| ABOUT THIS EXERCISE |
Leave no line out; reproduce the listing exactly.

· · · · · · ·

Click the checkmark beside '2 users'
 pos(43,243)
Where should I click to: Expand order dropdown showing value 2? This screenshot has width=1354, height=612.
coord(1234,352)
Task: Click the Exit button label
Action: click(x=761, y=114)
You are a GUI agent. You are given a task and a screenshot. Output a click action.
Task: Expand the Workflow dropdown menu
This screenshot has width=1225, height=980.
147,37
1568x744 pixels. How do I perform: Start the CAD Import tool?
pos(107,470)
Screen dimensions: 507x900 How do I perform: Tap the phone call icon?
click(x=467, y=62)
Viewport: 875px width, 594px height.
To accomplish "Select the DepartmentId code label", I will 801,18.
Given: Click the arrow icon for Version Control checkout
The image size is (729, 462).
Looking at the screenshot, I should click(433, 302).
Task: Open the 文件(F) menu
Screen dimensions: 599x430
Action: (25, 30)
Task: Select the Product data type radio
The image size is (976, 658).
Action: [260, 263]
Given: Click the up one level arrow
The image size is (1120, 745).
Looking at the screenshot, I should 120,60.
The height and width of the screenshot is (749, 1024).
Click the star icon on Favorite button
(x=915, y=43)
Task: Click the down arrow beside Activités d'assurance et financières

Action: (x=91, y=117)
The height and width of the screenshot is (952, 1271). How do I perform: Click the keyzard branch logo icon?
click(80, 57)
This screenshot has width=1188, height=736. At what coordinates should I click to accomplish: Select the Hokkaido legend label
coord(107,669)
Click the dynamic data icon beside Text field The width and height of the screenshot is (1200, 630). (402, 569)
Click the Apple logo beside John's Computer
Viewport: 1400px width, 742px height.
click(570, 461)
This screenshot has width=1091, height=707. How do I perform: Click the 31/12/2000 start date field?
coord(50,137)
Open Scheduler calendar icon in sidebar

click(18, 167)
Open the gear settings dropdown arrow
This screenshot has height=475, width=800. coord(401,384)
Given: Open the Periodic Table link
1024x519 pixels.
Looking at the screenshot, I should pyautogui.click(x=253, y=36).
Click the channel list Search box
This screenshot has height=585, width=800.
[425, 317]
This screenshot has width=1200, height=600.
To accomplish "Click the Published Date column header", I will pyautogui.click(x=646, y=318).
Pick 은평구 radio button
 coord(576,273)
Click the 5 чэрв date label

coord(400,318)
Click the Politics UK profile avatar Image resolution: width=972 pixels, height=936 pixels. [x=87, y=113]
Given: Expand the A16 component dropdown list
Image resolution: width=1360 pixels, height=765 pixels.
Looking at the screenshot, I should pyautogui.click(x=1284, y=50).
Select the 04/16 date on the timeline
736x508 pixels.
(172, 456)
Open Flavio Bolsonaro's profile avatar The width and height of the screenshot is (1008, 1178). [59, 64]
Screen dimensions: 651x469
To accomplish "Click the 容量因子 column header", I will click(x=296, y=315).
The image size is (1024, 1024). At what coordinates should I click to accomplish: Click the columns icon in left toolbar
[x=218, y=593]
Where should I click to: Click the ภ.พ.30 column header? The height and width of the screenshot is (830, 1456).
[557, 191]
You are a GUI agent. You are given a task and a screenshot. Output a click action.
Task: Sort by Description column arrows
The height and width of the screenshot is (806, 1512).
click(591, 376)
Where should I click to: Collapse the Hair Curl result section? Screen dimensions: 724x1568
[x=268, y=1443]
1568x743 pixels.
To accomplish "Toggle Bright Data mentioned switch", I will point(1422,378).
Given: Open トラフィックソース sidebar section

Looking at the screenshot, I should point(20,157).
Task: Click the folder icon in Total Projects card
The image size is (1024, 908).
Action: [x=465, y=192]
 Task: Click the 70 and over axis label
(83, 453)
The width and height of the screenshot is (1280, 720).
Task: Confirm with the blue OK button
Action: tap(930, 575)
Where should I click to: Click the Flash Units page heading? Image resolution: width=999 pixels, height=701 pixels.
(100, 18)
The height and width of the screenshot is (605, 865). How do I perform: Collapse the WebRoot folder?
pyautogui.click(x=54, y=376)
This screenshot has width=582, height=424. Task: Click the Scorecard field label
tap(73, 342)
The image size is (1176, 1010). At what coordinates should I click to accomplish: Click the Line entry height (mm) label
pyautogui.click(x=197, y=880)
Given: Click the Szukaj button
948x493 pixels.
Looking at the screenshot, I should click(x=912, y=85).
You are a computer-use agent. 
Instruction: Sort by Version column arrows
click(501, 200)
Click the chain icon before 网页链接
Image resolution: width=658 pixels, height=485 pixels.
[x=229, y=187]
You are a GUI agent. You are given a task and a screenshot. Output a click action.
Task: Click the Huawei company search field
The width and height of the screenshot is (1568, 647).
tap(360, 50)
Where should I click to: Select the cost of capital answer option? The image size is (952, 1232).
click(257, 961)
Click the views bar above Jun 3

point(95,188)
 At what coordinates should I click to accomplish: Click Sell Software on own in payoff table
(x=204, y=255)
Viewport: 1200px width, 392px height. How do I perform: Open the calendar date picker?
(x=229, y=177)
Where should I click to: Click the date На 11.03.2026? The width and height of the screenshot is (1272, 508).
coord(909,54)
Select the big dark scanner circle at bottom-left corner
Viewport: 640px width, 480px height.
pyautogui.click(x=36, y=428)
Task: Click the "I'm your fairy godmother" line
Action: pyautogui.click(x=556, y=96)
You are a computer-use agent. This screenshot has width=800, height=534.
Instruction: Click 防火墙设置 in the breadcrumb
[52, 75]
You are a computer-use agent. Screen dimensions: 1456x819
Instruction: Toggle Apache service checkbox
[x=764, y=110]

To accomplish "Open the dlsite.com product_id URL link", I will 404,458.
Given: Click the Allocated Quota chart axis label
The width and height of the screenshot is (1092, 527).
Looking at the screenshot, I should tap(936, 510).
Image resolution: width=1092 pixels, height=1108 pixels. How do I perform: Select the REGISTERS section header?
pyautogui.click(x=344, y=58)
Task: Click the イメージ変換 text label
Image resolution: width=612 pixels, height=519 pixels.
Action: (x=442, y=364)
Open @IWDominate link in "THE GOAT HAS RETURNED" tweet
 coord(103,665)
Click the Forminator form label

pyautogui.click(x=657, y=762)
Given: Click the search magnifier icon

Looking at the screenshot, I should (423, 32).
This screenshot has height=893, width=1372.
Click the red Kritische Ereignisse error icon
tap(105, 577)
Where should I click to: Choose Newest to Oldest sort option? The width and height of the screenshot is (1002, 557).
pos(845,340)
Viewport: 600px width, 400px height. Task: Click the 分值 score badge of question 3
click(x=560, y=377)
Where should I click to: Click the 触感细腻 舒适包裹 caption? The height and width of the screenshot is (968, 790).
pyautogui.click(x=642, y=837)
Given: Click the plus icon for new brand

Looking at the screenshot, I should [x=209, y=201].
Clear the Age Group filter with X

· · · · · · ·

| TASK OUTPUT |
Click the checkmark beside '2 users'
 pos(43,243)
Where should I click to: Expand order dropdown showing value 2? This screenshot has width=1354, height=612.
coord(1234,352)
Task: Click the Exit button label
Action: click(x=761, y=114)
You are a GUI agent. You are given a task and a screenshot. Output a click action.
Task: Expand the Workflow dropdown menu
This screenshot has width=1225, height=980.
147,37
1568x744 pixels. How do I perform: Start the CAD Import tool?
pos(107,470)
Screen dimensions: 507x900 How do I perform: Tap the phone call icon?
click(x=467, y=62)
Viewport: 875px width, 594px height.
To accomplish "Select the DepartmentId code label", I will 801,18.
Given: Click the arrow icon for Version Control checkout
The image size is (729, 462).
Looking at the screenshot, I should click(433, 302).
Task: Open the 文件(F) menu
Screen dimensions: 599x430
Action: (25, 30)
Task: Select the Product data type radio
The image size is (976, 658).
Action: [260, 263]
Given: Click the up one level arrow
The image size is (1120, 745).
Looking at the screenshot, I should 120,60.
The height and width of the screenshot is (749, 1024).
Click the star icon on Favorite button
(x=915, y=43)
Task: Click the down arrow beside Activités d'assurance et financières

Action: (x=91, y=117)
The height and width of the screenshot is (952, 1271). How do I perform: Click the keyzard branch logo icon?
click(80, 57)
This screenshot has width=1188, height=736. At what coordinates should I click to accomplish: Select the Hokkaido legend label
coord(107,669)
Click the dynamic data icon beside Text field The width and height of the screenshot is (1200, 630). (402, 569)
Click the Apple logo beside John's Computer
Viewport: 1400px width, 742px height.
click(570, 461)
This screenshot has width=1091, height=707. How do I perform: Click the 31/12/2000 start date field?
coord(50,137)
Open Scheduler calendar icon in sidebar

click(18, 167)
Open the gear settings dropdown arrow
This screenshot has height=475, width=800. coord(401,384)
Given: Open the Periodic Table link
1024x519 pixels.
Looking at the screenshot, I should pyautogui.click(x=253, y=36).
Click the channel list Search box
This screenshot has height=585, width=800.
[425, 317]
This screenshot has width=1200, height=600.
To accomplish "Click the Published Date column header", I will pyautogui.click(x=646, y=318).
Pick 은평구 radio button
 coord(576,273)
Click the 5 чэрв date label

coord(400,318)
Click the Politics UK profile avatar Image resolution: width=972 pixels, height=936 pixels. [x=87, y=113]
Given: Expand the A16 component dropdown list
Image resolution: width=1360 pixels, height=765 pixels.
Looking at the screenshot, I should pyautogui.click(x=1284, y=50).
Select the 04/16 date on the timeline
736x508 pixels.
(172, 456)
Open Flavio Bolsonaro's profile avatar The width and height of the screenshot is (1008, 1178). [59, 64]
Screen dimensions: 651x469
To accomplish "Click the 容量因子 column header", I will click(x=296, y=315).
The image size is (1024, 1024). At what coordinates should I click to accomplish: Click the columns icon in left toolbar
[x=218, y=593]
Where should I click to: Click the ภ.พ.30 column header? The height and width of the screenshot is (830, 1456).
[557, 191]
You are a GUI agent. You are given a task and a screenshot. Output a click action.
Task: Sort by Description column arrows
The height and width of the screenshot is (806, 1512).
click(591, 376)
Where should I click to: Collapse the Hair Curl result section? Screen dimensions: 724x1568
[x=268, y=1443]
1568x743 pixels.
To accomplish "Toggle Bright Data mentioned switch", I will point(1422,378).
Given: Open トラフィックソース sidebar section

Looking at the screenshot, I should point(20,157).
Task: Click the folder icon in Total Projects card
The image size is (1024, 908).
Action: [x=465, y=192]
 Task: Click the 70 and over axis label
(83, 453)
The width and height of the screenshot is (1280, 720).
Task: Confirm with the blue OK button
Action: tap(930, 575)
Where should I click to: Click the Flash Units page heading? Image resolution: width=999 pixels, height=701 pixels.
(100, 18)
The height and width of the screenshot is (605, 865). How do I perform: Collapse the WebRoot folder?
pyautogui.click(x=54, y=376)
This screenshot has width=582, height=424. Task: Click the Scorecard field label
tap(73, 342)
The image size is (1176, 1010). At what coordinates should I click to accomplish: Click the Line entry height (mm) label
pyautogui.click(x=197, y=880)
Given: Click the Szukaj button
948x493 pixels.
Looking at the screenshot, I should click(x=912, y=85).
You are a computer-use agent. 
Instruction: Sort by Version column arrows
click(501, 200)
Click the chain icon before 网页链接
Image resolution: width=658 pixels, height=485 pixels.
[x=229, y=187]
You are a GUI agent. You are given a task and a screenshot. Output a click action.
Task: Click the Huawei company search field
The width and height of the screenshot is (1568, 647).
tap(360, 50)
Where should I click to: Select the cost of capital answer option? The image size is (952, 1232).
click(257, 961)
Click the views bar above Jun 3

point(95,188)
 At what coordinates should I click to accomplish: Click Sell Software on own in payoff table
(x=204, y=255)
Viewport: 1200px width, 392px height. How do I perform: Open the calendar date picker?
(x=229, y=177)
Where should I click to: Click the date На 11.03.2026? The width and height of the screenshot is (1272, 508).
coord(909,54)
Select the big dark scanner circle at bottom-left corner
Viewport: 640px width, 480px height.
pyautogui.click(x=36, y=428)
Task: Click the "I'm your fairy godmother" line
Action: pyautogui.click(x=556, y=96)
You are a computer-use agent. This screenshot has width=800, height=534.
Instruction: Click 防火墙设置 in the breadcrumb
[52, 75]
You are a computer-use agent. Screen dimensions: 1456x819
Instruction: Toggle Apache service checkbox
[x=764, y=110]

To accomplish "Open the dlsite.com product_id URL link", I will 404,458.
Given: Click the Allocated Quota chart axis label
The width and height of the screenshot is (1092, 527).
Looking at the screenshot, I should tap(936, 510).
Image resolution: width=1092 pixels, height=1108 pixels. How do I perform: Select the REGISTERS section header?
pyautogui.click(x=344, y=58)
Task: Click the イメージ変換 text label
Image resolution: width=612 pixels, height=519 pixels.
Action: (x=442, y=364)
Open @IWDominate link in "THE GOAT HAS RETURNED" tweet
 coord(103,665)
Click the Forminator form label

pyautogui.click(x=657, y=762)
Given: Click the search magnifier icon

Looking at the screenshot, I should (423, 32).
This screenshot has height=893, width=1372.
Click the red Kritische Ereignisse error icon
tap(105, 577)
Where should I click to: Choose Newest to Oldest sort option? The width and height of the screenshot is (1002, 557).
pos(845,340)
Viewport: 600px width, 400px height. Task: Click the 分值 score badge of question 3
click(x=560, y=377)
Where should I click to: Click the 触感细腻 舒适包裹 caption? The height and width of the screenshot is (968, 790).
pyautogui.click(x=642, y=837)
Given: Click the plus icon for new brand

Looking at the screenshot, I should [x=209, y=201].
Clear the Age Group filter with X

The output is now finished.